Assigned task. Using the records below, reproduce exactly the lines from the one containing "Task: Open the 360 degree view icon" through the end, and nothing more; skip the images.
↓
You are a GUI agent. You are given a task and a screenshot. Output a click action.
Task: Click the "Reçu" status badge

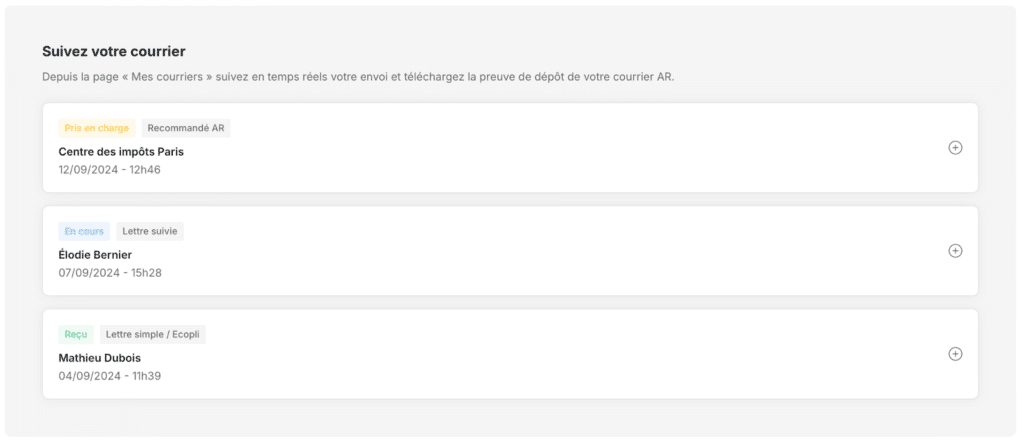tap(76, 334)
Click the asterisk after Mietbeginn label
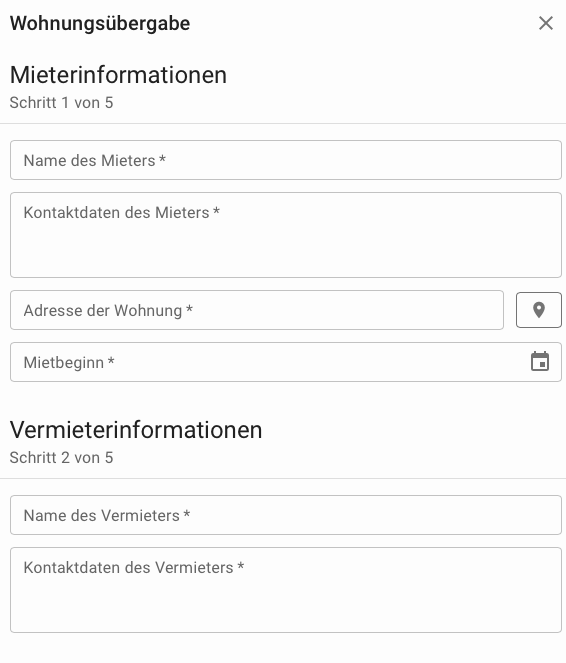566x663 pixels. tap(111, 361)
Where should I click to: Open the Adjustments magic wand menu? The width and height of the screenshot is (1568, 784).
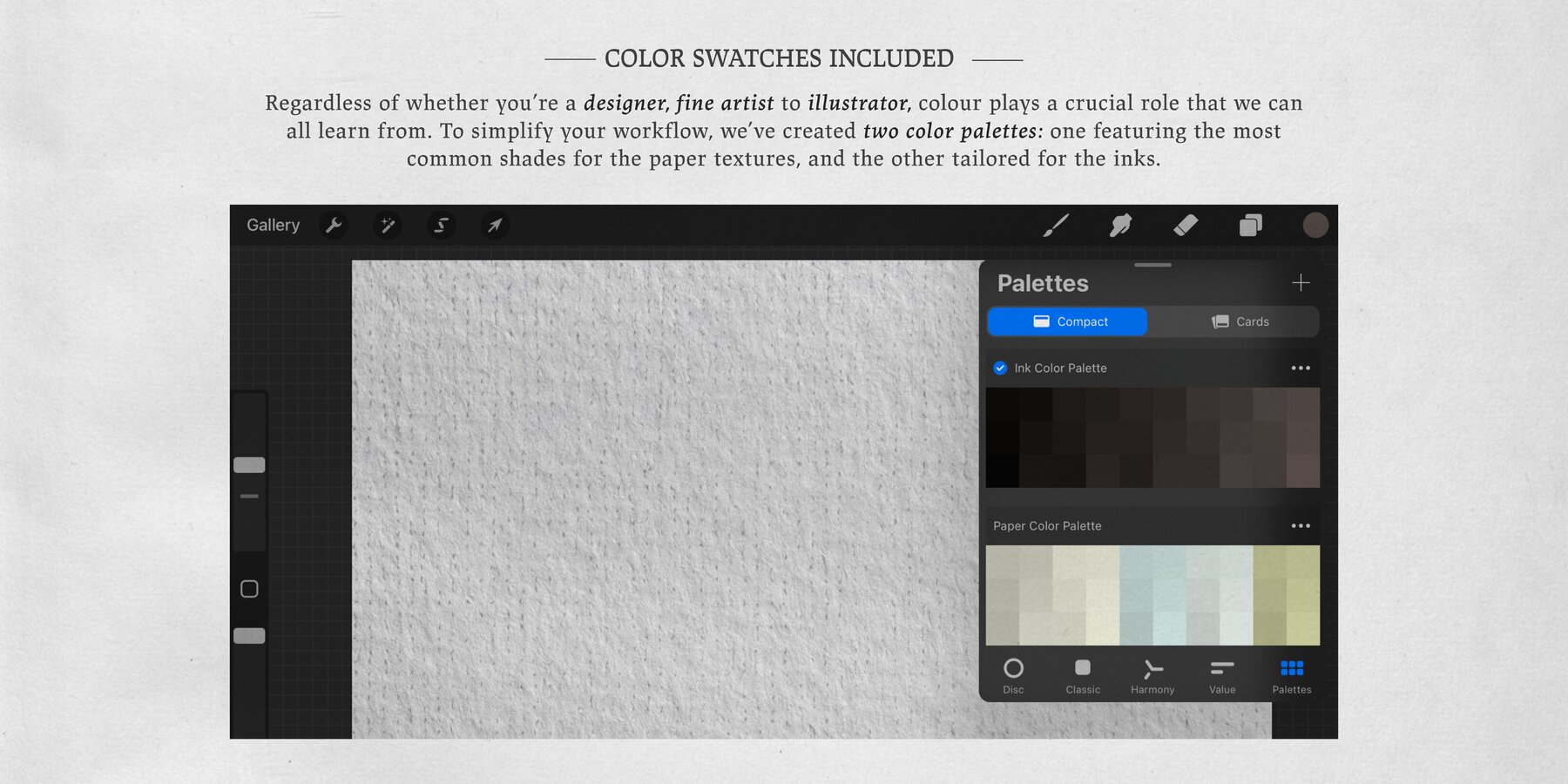(388, 226)
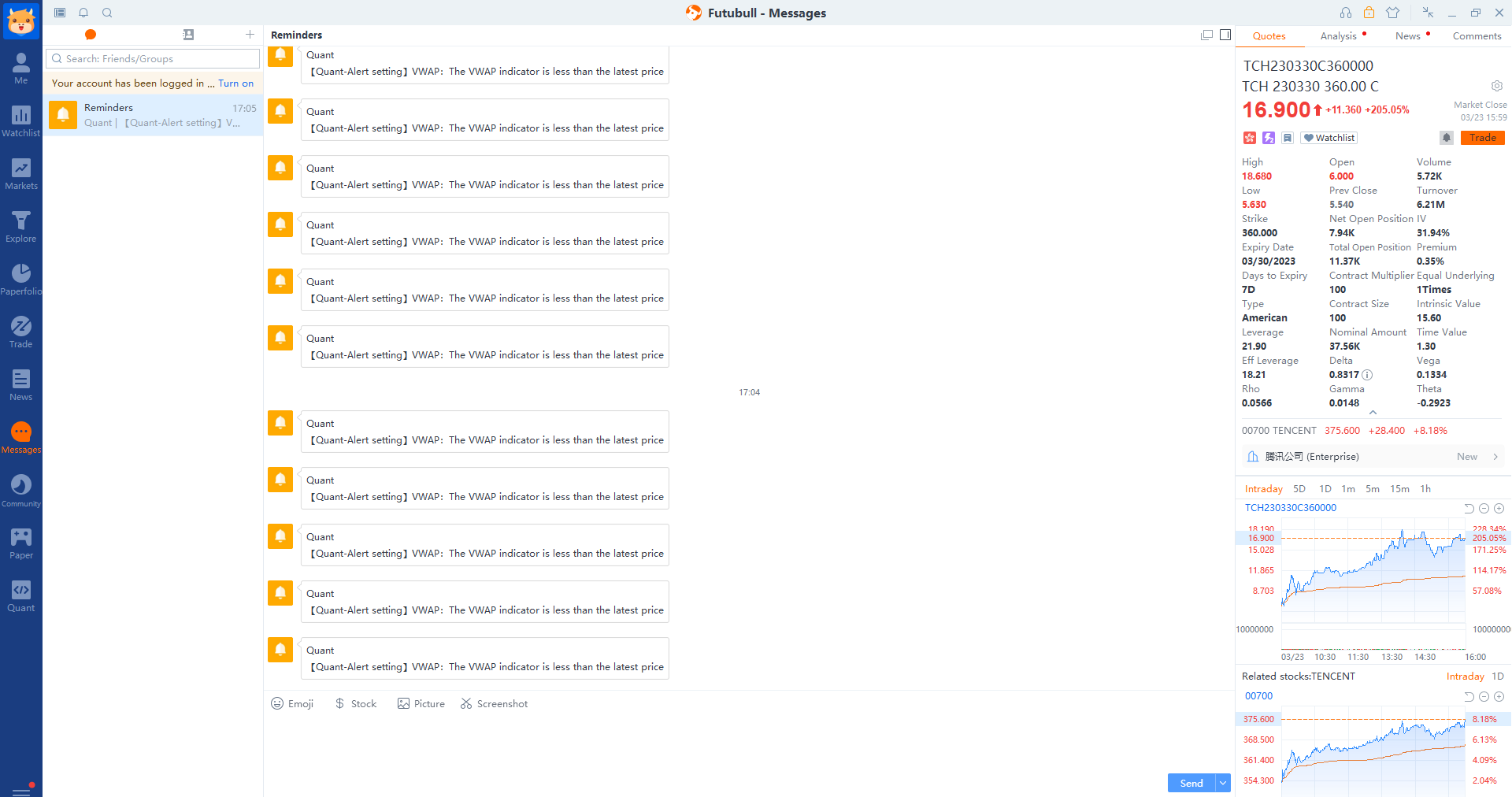Open the Community sidebar icon
The height and width of the screenshot is (797, 1512).
pyautogui.click(x=21, y=491)
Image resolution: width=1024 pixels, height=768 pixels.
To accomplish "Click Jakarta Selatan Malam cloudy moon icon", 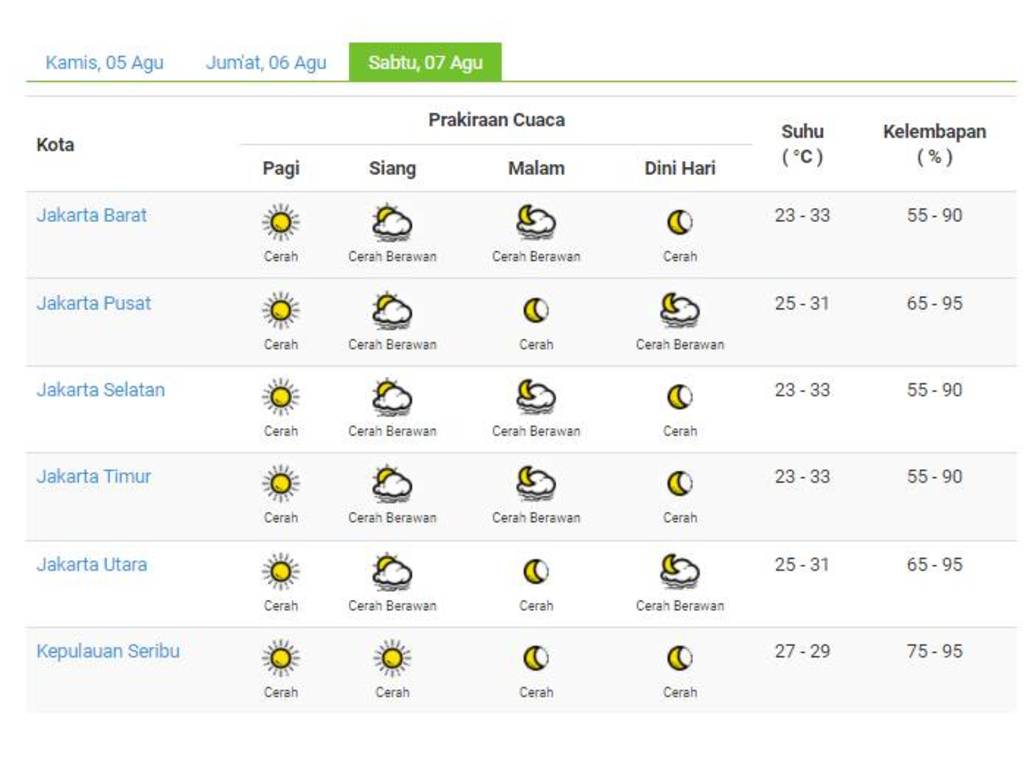I will [536, 398].
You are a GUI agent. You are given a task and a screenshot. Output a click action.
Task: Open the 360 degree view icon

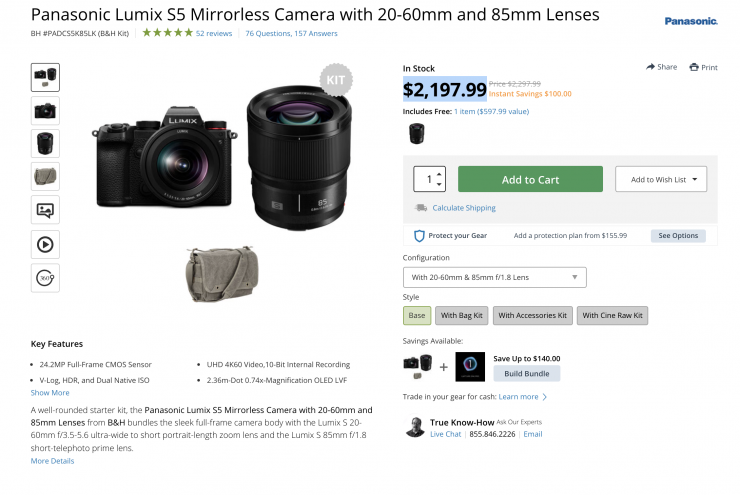click(45, 278)
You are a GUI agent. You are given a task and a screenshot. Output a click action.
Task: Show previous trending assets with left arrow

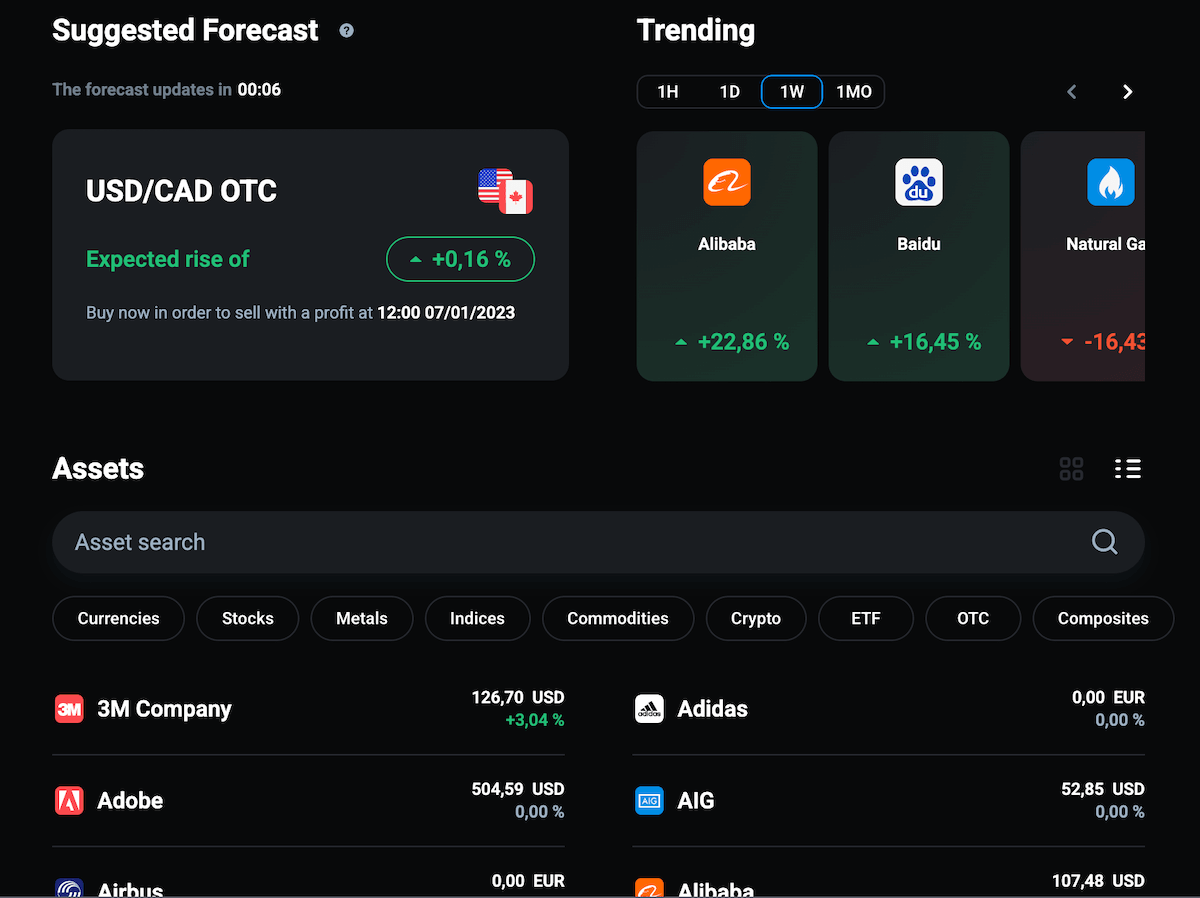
↑
Solution.
Task: Open the 360 degree view icon

click(45, 278)
You are a GUI agent. You are given a task and a screenshot. Output a click action.
Task: Show previous trending assets with left arrow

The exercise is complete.